Critter Getter was established in 1998, after a small pest control firm Fitzgerald was working for at the time was sold to Terminix. Fitzgerald decided he had three options: work for the large corporation, look for a new career or start his own business. The decision made itself.
Getting Started. As Critter Getter was finding its legs, the company focused on insect pests, but soon worked its way into dealing with “four-legged and furry critters,” Fitzgerald said. After attending several seminars, classes and lessons on wildlife control, Critter Getter became firmly entrenched in the community as the go-to firm for wildlife control. In fact, when other pest control firms in the area are contacted about a wildlife issue, Fitzgerald said they often refer their customers to Critter Getter.
“Not very many companies do it,” he said. “A lot of pest control companies in the area will refer those kinds of calls to us. Then our competitors will continue to take care of those customers — we don’t solicit or interrupt (their business). So we have some really good relationships with other companies throughout the (region).”
Those relationships are part of the joy of being in the industry and owning a business, Fitzgerald said. When he got into pest control as a service technician in 1994, he said he never imagined making a career of it — it was a second job he sought out in need of extra money. A passion quickly developed. “I really enjoy helping people resolve their pest control issues. I learned all I could regarding insects and the industry, and I had a deep passion for it and turned it into a career. I’m able to do something I enjoy and love on a daily basis, and I consider myself very lucky.”
Critter Getter handles its wildlife operations in as humane a manner as possible, Fitzgerald said. The company practices humane relocation — technicians will attempt to trap the animal in a cage and release or relocate it. Fitzgerald said oftentimes, animals caught on the job are taken to the Southwest Wildlife Rehabilitation Center, Scottsdale, Ariz., where they will be conditioned for the wild.
A Family Business. Though they are young, Critter Getter is something Fitzgerald said he is hoping to pass along to his children. Ashton Fitzgerald, 8, is Chris’s son, and often tags along on calls when not busy with school. “He doesn’t like the office side of things too much, but he does like getting out into the field,” Fitzgerald said.
|Chris Fitzgerald and his eight-year-old son, Ashton, ready to tackle some pests.|
“He’s always out with a magnifying glass and a shovel, looking for critters. It’s something he really enjoys. It’s gratifying for me to see he enjoys that type of work, and just being a boy, he likes to chase snakes, frogs, he’s not afraid to dive in and get into something.”

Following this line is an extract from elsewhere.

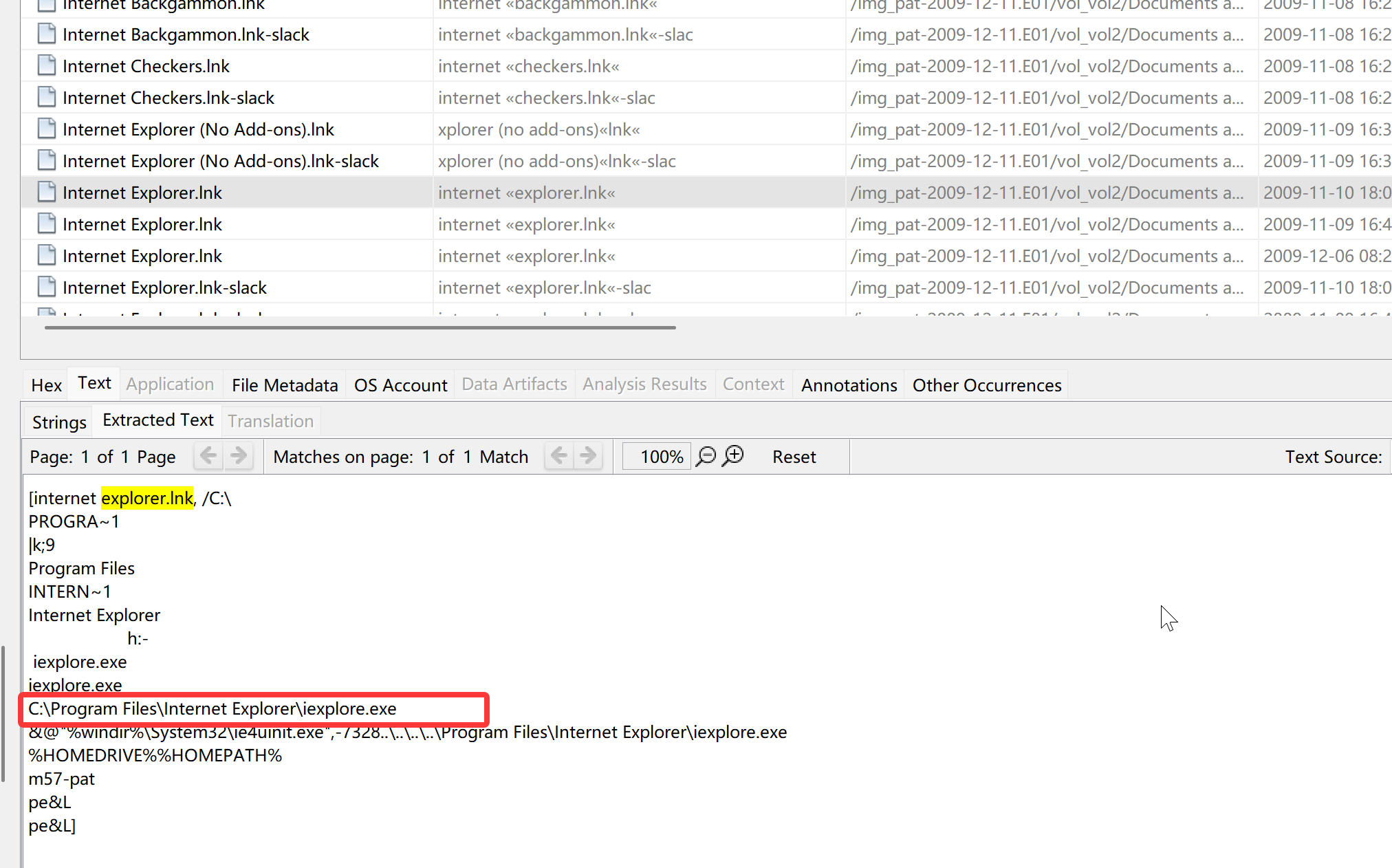The width and height of the screenshot is (1392, 868).
Task: Switch to the Hex tab
Action: pyautogui.click(x=46, y=385)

Chris’s wife, Susan, is the office manager, and his daughter, Gracie, 3, is just beginning to get her hands dirty. “(Gracie) hasn’t really grasped the whole concept yet,” Fitzgerald said. “She likes checking out critters, she likes looking at bugs. She calls everything a ‘fly.’ She points to the ground and it might be a cricket hopping across, and she says ‘A fly!’”
In all, Critter Getter has six employees, with one full-time wildlife technician in the field. As the owner, Fitzgerald splits time between managing the service technicians and getting out into the field, assisting his technicians and troubleshooting sticky situations.
“We are a growing company,” he said. “Unfortunately going through some of those growing pains isn’t always fun, but it’s a part of the process. We’re looking forward to being a big company.”